Текст:
------------------------

На травлю писателя Сорокина наше придурочное информационное агентство откликнулось сюжетом о массовых обысках в Переделкино – и почти тут же раздался звонок из русского Пен-клуба. Спрашивали, откуда у нас информация; особенно почему-то волновались за Евтушенко...

Да, мы, конечно, сильно переоценили способности электората, но главное: недооценили силу действительности. Увы, ежедневную жизнь «Помехи...» задевали по касательной, она светилась слабо отраженным светом, и это был врожденный порок той программы. Мы вставали на уши, чтобы придумать что-то круче реальности, но «переиродить Ирода» не удавалось. Жизнь то и дело оказывалась сильнее пародии.

Опыт с «Помехами» помог нам по-новому оценить «Итого», твердо стоявшее на факте. По счастью, начались летние каникулы; за август у меня отдохнули мозги и отросла борода – и в сентябре мы вышли с новой программой.

Я долго мучился с ее названием, пока однажды сам собой не родился «Бесплатный сыр».

------------------------

Строки:
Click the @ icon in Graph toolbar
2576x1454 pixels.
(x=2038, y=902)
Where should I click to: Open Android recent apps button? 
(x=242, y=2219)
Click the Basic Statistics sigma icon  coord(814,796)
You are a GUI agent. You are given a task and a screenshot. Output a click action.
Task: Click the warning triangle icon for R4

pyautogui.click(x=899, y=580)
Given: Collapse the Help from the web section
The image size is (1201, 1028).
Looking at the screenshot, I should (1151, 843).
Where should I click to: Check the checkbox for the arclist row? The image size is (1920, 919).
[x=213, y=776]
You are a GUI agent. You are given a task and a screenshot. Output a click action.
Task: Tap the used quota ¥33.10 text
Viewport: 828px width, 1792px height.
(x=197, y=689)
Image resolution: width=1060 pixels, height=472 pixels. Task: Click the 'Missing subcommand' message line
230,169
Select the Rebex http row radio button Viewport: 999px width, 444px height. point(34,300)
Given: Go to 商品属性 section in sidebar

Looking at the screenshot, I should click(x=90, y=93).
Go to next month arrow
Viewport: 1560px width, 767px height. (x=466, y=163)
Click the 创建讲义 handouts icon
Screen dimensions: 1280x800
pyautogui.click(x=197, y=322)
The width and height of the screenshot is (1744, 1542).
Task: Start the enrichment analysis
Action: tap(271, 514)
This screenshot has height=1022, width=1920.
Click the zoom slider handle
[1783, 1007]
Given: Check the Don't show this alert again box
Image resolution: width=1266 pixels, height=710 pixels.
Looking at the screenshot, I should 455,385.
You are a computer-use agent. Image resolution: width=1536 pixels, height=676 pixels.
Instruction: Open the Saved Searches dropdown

------------------------

Напишите продолжение текста о телепрограммах «Помехи», «Итого» и «Бесплатный сыр». Начните сразу после его последнего предложения.

 

Здравствуй, Маша Визитей!

Это некий иудей.

Вот тебе кусочек Сыра

Постарайся, попотей.

 

Коль получится спецреп,

Заработаешь на хлеб.

Не получится поедешь

Шпалы класть за Кингисепп!

 

Ну, Кингисепп, положим, был приплетен для рифмы, но Маша Визитей – лицо в этом сюжете реальное и очень симпатичное. Потомственный обитатель Останкино, дочь известного кинодокументалиста, она была режиссером «Помех...», откуда плавно перетекла в «Бесплатный сыр».

Однажды я сопроводил текст программы стишком, и Маша потребовала, чтобы так было всегда. По условиям игры, размер и первая строчка должны были оставаться неизменными – ну, я и старался. Хорошее Машино настроение было залогом того, что с программой все будет в порядке, и ее звонкий смех из аппаратной снимал напряжение съемок.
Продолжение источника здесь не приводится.